Here's the 1st paragraph:

(02-08) 1215 PST OAKLAND -- A blind UC Berkeley student has filed a class-action
lawsuit against Target Corp., saying the retailer is committing civil-rights
violations because its Web site is inaccessible to those who cannot see.

I'm going to sue mirror manufacturers because their products are starting to make me look fat. Here in the People's Republic of California, I'd probably win.


silvermine said...

Many blind people web surf all the time. They use computers, too, by installing screen-readers that read the text out loud.

You can design computer programs and web sites to gracefully handle screenreaders and other features the blind and visually impaired use, or you can make it evil and impossible.

One example is alt text for images. If you put useful text in there, you can make it easier for the blind to follow what's going on.

I know it sounds silly, but it doesn't seem much different to me than requiring companies to have handicapped ramps and such.

(See "accessibility".)

Anonymous said...

Why only the Target website?

You should try that lawsuit against the mirrors =P

Darren said...

The article explained about alt-text, but I don't think it should be required.

At Target's brick-and-mortar stores, are the signs telling you what department you're in written in braille? or in any language other than English? Are the newspaper advertisements in braille?

The accessibility argument doesn't fly with me.

It seems to me that there's a perfectly reasonable *market* solution to this problem.
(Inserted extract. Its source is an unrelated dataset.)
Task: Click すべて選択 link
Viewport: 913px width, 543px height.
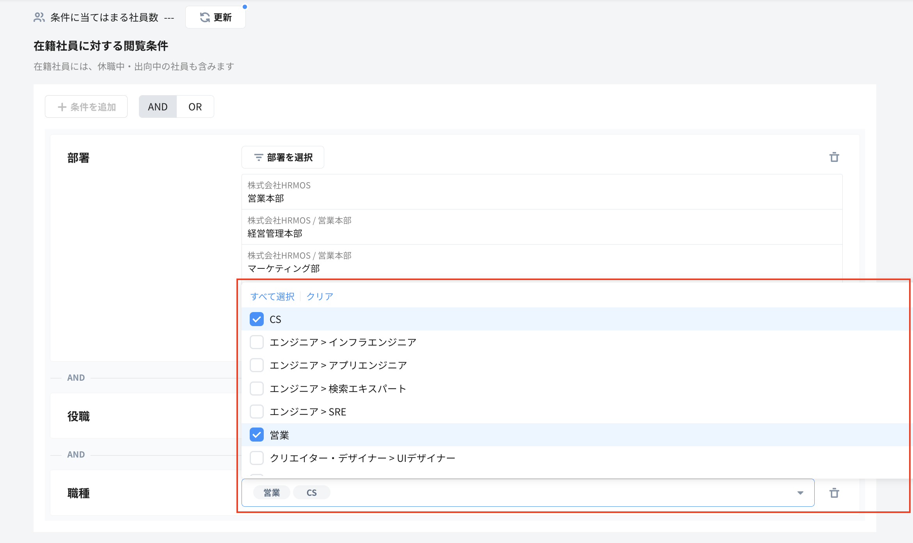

Kmart should ensure their web site is totally accessible to the blind. They could market that "sensitivity", and the blind could shop at Kmart's web site. Target gets to do what it wants, Kmart gets more customers, and the blind have somewhere they know they can shop. See? Everyone wins!

As for "Why Target?" the article said they were chosen because they're such a large retailer and they don't have the alt-text functionality in their web site.